▶ _DIRECTIONS FOR THIS TASK_: From the material below, copy each line that holds the word "label".

▶ _INPUT DATA_:
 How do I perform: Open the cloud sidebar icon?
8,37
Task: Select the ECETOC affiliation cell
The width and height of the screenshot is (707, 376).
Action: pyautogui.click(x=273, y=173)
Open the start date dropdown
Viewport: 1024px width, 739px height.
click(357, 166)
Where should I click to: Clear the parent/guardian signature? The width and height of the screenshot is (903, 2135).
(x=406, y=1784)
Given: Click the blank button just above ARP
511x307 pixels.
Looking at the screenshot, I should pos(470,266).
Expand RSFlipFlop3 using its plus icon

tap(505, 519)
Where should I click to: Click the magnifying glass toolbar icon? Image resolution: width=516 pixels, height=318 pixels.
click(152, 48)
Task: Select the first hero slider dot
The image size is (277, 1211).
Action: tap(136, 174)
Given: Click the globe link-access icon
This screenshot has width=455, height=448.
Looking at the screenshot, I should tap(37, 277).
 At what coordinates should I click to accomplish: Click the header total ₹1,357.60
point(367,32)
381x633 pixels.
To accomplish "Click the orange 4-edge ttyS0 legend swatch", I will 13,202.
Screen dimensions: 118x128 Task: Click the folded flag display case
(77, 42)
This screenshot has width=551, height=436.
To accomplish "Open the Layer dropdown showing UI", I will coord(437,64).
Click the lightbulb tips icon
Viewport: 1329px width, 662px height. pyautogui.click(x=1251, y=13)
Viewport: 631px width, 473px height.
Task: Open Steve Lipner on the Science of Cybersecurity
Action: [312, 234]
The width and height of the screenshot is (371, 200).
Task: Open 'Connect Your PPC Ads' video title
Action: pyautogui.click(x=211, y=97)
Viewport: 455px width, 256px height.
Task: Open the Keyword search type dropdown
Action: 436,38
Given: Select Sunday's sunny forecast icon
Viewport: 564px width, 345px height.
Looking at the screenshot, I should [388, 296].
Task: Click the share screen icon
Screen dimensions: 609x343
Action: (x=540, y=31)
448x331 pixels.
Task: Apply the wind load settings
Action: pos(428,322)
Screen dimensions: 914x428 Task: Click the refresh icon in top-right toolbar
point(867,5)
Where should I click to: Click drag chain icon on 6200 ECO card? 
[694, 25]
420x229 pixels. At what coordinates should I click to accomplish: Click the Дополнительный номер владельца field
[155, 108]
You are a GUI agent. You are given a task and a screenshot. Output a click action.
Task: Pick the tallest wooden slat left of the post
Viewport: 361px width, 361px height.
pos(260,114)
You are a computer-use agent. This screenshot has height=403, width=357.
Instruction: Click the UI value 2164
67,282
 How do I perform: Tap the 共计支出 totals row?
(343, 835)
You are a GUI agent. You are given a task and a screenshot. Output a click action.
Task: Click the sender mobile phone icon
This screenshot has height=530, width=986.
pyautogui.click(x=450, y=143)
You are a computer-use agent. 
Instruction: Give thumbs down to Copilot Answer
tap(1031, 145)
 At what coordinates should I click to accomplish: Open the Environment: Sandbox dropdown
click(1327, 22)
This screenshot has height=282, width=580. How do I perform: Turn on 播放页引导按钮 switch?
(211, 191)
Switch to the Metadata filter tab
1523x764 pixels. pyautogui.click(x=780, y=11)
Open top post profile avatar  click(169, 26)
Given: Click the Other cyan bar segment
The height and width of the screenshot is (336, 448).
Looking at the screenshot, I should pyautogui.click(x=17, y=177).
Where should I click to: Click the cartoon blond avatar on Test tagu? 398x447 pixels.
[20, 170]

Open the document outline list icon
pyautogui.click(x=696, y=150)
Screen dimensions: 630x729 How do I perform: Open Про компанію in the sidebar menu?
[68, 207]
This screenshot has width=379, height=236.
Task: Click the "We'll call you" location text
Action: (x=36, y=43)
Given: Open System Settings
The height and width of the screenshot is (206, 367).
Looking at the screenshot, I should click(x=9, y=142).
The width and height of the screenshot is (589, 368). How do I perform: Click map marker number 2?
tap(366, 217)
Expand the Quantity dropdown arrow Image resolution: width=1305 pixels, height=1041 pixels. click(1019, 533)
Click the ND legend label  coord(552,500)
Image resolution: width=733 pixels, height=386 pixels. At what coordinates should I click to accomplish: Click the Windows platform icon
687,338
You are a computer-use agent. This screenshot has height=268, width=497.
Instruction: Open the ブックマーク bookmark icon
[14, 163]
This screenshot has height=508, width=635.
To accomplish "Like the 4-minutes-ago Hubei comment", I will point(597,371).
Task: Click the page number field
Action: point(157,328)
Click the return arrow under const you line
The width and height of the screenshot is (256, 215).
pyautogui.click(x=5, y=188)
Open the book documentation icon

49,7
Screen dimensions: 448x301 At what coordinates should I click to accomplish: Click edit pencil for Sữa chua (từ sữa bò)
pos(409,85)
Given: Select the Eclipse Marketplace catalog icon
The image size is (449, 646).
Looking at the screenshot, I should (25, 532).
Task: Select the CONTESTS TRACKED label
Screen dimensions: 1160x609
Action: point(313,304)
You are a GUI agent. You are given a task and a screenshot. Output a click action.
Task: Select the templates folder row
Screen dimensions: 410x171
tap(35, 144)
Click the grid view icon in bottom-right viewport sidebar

▶ _RESULT OF THIS EXERCISE_:
Click the ND legend label  coord(552,500)
Task: Select the CONTESTS TRACKED label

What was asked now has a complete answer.